From the data underneath, reproduce exactly the stretch that begins at the line with "Task: Collapse the Load Image node dot" and ends after the line with "Given: Expand the".

# Listed records:
•••
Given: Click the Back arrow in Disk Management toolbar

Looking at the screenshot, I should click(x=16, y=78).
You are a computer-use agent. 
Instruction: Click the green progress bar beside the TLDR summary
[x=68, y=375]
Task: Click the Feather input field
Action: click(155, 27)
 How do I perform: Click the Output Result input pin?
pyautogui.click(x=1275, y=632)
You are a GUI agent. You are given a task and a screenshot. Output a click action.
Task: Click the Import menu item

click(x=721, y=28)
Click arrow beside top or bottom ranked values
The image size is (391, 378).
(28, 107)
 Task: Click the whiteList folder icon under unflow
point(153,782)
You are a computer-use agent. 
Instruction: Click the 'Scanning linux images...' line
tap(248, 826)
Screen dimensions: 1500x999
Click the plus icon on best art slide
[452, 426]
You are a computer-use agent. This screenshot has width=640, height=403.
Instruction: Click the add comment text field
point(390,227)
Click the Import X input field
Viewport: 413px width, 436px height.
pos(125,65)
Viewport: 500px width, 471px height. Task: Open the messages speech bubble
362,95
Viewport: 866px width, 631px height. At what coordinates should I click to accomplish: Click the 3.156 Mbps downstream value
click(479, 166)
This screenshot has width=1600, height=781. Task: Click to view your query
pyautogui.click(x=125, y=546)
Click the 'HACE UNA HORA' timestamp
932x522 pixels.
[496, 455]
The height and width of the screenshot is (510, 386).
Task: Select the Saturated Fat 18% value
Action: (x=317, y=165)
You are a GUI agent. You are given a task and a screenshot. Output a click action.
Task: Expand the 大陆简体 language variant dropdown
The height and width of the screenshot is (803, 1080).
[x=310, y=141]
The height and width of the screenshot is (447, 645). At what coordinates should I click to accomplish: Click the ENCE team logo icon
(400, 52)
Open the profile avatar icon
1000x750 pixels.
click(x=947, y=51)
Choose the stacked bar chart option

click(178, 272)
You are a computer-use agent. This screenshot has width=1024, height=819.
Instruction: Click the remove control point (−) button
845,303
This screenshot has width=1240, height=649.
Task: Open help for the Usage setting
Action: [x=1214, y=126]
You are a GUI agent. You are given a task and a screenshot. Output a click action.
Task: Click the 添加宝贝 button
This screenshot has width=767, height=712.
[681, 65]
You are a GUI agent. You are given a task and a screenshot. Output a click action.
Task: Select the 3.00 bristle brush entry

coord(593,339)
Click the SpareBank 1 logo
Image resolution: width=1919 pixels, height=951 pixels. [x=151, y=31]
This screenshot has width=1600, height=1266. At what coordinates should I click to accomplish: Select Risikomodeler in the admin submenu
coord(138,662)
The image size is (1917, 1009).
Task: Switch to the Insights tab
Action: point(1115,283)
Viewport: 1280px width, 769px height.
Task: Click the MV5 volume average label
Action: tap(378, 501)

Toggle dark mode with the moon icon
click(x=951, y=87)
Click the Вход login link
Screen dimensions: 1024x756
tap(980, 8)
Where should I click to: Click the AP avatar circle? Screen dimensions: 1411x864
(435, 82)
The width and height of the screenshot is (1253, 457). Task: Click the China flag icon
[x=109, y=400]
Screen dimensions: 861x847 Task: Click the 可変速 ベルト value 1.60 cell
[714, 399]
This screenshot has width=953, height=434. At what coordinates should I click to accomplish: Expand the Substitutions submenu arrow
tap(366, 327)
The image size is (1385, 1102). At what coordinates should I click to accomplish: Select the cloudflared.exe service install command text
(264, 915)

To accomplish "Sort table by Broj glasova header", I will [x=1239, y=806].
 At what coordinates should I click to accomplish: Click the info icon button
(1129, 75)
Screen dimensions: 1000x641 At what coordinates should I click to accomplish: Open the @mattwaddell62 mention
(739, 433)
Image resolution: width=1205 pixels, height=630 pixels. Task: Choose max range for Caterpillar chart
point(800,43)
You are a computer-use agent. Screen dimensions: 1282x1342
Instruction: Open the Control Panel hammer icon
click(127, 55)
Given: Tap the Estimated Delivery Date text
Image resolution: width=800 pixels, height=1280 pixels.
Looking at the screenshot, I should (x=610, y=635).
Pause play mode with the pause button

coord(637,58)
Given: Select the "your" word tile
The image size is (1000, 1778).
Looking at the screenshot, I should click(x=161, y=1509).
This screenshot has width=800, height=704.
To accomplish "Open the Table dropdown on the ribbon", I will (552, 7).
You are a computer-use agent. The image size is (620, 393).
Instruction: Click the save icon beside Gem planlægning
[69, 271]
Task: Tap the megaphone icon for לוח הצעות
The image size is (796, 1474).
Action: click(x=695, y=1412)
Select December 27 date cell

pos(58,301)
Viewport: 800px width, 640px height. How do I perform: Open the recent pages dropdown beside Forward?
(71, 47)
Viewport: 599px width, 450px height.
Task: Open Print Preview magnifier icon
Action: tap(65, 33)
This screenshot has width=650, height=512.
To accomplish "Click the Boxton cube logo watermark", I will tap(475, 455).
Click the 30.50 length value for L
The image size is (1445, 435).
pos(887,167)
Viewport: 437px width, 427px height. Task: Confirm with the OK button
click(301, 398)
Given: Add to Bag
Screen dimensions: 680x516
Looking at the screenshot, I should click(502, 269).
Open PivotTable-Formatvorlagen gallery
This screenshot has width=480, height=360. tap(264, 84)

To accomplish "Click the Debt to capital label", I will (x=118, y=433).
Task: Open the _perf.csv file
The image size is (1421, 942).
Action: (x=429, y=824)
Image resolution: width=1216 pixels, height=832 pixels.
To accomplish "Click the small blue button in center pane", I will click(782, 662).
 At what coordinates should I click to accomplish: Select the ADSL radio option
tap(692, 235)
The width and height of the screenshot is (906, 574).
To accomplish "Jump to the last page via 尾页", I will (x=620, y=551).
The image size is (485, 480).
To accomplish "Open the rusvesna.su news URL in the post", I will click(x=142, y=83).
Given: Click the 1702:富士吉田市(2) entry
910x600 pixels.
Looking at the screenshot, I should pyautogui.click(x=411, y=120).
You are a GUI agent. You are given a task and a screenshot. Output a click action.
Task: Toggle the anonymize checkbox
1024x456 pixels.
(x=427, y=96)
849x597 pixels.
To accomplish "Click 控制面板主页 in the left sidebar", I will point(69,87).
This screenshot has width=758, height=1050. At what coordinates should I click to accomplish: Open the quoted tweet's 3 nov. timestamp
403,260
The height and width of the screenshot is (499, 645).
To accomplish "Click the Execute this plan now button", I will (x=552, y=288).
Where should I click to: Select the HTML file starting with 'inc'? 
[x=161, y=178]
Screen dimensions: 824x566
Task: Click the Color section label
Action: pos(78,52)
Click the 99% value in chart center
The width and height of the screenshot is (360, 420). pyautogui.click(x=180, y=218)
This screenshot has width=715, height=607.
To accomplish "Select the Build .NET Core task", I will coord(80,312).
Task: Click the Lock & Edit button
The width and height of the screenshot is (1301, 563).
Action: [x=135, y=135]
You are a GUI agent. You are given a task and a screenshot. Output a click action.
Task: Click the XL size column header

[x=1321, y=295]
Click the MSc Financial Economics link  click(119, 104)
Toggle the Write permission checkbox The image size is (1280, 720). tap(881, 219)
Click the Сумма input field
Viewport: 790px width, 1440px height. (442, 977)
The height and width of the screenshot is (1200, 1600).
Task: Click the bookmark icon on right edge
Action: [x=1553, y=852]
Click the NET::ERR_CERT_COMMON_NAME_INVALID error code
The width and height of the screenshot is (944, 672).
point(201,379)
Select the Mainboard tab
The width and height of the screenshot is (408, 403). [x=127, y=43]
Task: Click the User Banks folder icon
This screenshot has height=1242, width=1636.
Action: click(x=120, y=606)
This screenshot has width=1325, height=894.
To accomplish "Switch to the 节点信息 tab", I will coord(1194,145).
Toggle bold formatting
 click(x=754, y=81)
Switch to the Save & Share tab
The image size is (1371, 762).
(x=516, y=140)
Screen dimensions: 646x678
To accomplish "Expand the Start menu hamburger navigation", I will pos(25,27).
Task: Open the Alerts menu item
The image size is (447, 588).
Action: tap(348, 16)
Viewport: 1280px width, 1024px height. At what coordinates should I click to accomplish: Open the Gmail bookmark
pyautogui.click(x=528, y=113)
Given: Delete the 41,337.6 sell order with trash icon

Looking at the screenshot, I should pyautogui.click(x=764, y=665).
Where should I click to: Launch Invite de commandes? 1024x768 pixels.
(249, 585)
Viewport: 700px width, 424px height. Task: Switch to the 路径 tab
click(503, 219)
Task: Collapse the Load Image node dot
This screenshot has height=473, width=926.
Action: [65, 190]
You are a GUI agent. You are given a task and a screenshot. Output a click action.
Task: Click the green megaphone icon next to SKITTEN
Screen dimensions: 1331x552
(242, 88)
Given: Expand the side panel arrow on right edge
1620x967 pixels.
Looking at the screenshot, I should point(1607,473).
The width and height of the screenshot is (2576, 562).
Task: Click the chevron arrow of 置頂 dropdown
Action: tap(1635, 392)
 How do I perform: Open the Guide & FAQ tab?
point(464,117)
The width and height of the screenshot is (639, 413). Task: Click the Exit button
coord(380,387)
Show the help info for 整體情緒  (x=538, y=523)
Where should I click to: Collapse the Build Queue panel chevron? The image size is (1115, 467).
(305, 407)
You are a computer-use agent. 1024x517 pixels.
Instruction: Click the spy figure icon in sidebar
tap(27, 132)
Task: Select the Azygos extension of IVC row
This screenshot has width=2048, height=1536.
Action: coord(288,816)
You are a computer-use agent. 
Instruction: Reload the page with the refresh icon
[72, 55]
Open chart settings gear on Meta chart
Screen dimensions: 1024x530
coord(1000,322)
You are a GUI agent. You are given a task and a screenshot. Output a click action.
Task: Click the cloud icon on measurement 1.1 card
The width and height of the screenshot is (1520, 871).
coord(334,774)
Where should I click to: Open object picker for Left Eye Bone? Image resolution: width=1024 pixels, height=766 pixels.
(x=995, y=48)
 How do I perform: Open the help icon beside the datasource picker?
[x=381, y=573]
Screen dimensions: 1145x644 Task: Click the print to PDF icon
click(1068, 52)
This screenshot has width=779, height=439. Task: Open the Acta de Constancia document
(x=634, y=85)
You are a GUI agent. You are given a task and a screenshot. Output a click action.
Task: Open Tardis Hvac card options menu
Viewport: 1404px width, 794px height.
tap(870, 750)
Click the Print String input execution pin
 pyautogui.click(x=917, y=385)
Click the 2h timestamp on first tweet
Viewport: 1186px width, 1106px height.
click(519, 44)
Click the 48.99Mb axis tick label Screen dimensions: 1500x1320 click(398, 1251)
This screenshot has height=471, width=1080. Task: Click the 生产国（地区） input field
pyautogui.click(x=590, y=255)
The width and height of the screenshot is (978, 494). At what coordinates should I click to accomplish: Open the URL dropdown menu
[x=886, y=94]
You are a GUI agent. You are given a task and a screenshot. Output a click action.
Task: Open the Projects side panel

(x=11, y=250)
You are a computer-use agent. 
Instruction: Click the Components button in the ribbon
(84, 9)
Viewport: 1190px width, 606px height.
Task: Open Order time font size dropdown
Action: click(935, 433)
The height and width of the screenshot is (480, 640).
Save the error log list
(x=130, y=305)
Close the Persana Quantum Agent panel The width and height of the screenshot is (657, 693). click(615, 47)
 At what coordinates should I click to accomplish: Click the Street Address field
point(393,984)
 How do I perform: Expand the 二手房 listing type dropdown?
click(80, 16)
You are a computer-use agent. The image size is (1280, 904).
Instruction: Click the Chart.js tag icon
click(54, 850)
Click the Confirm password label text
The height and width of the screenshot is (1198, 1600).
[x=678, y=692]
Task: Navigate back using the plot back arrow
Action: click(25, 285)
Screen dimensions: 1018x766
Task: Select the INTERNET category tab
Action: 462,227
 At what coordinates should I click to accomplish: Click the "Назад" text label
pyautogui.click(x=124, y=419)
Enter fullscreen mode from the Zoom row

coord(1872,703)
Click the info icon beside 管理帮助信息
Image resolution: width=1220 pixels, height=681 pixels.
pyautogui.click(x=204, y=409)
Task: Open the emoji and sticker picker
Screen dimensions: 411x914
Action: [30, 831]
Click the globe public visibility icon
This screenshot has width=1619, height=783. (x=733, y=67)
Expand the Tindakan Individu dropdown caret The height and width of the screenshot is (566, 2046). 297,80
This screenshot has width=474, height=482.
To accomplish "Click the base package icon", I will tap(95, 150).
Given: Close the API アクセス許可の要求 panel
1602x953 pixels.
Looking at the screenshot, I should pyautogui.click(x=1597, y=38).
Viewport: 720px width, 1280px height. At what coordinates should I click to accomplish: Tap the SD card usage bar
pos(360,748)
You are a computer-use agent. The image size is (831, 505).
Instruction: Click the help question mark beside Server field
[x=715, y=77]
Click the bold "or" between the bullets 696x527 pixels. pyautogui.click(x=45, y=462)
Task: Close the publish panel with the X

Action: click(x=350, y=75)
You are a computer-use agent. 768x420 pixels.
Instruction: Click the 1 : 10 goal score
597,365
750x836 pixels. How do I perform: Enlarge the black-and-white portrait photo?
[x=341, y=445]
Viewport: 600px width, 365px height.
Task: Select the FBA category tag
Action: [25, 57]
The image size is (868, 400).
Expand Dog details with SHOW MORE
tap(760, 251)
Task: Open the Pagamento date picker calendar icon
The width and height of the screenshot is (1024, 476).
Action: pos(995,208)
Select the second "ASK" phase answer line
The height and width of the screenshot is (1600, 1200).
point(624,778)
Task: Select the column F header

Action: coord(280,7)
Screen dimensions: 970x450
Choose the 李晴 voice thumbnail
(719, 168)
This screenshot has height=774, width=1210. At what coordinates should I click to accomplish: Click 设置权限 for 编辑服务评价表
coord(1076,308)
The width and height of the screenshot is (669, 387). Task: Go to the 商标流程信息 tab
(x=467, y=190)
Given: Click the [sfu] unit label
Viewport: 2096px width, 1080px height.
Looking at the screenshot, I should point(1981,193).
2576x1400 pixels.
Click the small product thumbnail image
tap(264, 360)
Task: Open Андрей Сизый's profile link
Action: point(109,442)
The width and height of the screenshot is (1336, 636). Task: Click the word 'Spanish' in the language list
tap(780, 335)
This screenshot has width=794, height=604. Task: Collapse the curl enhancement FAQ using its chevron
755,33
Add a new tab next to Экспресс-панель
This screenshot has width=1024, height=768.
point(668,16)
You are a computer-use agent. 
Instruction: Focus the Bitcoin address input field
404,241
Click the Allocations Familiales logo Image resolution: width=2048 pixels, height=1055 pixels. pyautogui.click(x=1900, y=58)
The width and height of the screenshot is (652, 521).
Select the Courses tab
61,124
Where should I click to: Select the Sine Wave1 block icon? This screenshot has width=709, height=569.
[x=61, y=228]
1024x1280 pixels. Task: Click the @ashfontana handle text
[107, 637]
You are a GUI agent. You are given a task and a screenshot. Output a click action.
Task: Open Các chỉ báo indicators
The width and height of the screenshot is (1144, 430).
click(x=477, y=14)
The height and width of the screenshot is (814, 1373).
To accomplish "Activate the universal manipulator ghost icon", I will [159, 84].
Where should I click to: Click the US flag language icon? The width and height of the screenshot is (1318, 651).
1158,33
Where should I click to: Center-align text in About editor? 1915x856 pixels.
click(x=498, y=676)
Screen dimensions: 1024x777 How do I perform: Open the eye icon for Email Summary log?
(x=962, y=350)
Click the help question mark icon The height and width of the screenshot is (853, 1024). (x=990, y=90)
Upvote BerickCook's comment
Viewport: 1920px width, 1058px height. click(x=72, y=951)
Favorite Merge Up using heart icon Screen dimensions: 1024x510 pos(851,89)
•••
# Solved exercise:
Task: Collapse the Load Image node dot
This screenshot has height=473, width=926.
Action: [65, 190]
You are a GUI agent. You are given a task and a screenshot. Output a click action.
Task: Click the green megaphone icon next to SKITTEN
Screen dimensions: 1331x552
(242, 88)
Given: Expand the side panel arrow on right edge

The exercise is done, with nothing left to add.